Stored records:
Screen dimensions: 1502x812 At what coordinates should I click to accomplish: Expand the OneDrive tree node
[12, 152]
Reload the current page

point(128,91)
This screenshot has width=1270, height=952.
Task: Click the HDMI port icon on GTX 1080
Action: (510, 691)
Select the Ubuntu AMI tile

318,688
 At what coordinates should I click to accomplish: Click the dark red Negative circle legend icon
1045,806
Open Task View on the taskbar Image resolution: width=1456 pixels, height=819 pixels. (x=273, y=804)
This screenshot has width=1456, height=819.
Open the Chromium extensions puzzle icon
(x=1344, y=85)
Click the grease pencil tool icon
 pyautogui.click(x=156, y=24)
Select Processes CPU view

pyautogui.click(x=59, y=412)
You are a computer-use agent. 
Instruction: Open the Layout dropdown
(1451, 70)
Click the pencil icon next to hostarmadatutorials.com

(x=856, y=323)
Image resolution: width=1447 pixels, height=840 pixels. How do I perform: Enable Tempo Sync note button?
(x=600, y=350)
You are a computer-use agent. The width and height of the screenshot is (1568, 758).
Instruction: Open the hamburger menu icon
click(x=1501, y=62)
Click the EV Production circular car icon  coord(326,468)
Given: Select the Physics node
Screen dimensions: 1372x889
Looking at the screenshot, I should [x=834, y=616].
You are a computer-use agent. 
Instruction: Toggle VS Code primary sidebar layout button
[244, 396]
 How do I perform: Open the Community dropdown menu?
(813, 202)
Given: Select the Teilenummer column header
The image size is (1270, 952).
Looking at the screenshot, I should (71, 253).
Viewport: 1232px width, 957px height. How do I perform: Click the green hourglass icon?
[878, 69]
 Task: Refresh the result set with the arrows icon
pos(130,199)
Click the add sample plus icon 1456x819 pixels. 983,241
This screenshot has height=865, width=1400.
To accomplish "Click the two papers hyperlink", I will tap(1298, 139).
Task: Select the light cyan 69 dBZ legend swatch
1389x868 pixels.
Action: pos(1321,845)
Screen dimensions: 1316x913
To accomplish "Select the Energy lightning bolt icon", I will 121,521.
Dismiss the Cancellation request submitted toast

**The task:** Print each of the lines above again, unchanged.

**Exercise response:**
Screen dimensions: 1502x812 At what coordinates should I click to accomplish: Expand the OneDrive tree node
[12, 152]
Reload the current page

point(128,91)
This screenshot has width=1270, height=952.
Task: Click the HDMI port icon on GTX 1080
Action: (510, 691)
Select the Ubuntu AMI tile

318,688
 At what coordinates should I click to accomplish: Click the dark red Negative circle legend icon
1045,806
Open Task View on the taskbar Image resolution: width=1456 pixels, height=819 pixels. (x=273, y=804)
This screenshot has width=1456, height=819.
Open the Chromium extensions puzzle icon
(x=1344, y=85)
Click the grease pencil tool icon
 pyautogui.click(x=156, y=24)
Select Processes CPU view

pyautogui.click(x=59, y=412)
You are a computer-use agent. 
Instruction: Open the Layout dropdown
(1451, 70)
Click the pencil icon next to hostarmadatutorials.com

(x=856, y=323)
Image resolution: width=1447 pixels, height=840 pixels. How do I perform: Enable Tempo Sync note button?
(x=600, y=350)
You are a computer-use agent. The width and height of the screenshot is (1568, 758).
Instruction: Open the hamburger menu icon
click(x=1501, y=62)
Click the EV Production circular car icon  coord(326,468)
Given: Select the Physics node
Screen dimensions: 1372x889
Looking at the screenshot, I should [x=834, y=616].
You are a computer-use agent. 
Instruction: Toggle VS Code primary sidebar layout button
[244, 396]
 How do I perform: Open the Community dropdown menu?
(813, 202)
Given: Select the Teilenummer column header
The image size is (1270, 952).
Looking at the screenshot, I should (71, 253).
Viewport: 1232px width, 957px height. How do I perform: Click the green hourglass icon?
[878, 69]
 Task: Refresh the result set with the arrows icon
pos(130,199)
Click the add sample plus icon 1456x819 pixels. 983,241
This screenshot has height=865, width=1400.
To accomplish "Click the two papers hyperlink", I will tap(1298, 139).
Task: Select the light cyan 69 dBZ legend swatch
1389x868 pixels.
Action: pos(1321,845)
Screen dimensions: 1316x913
To accomplish "Select the Energy lightning bolt icon", I will 121,521.
Dismiss the Cancellation request submitted toast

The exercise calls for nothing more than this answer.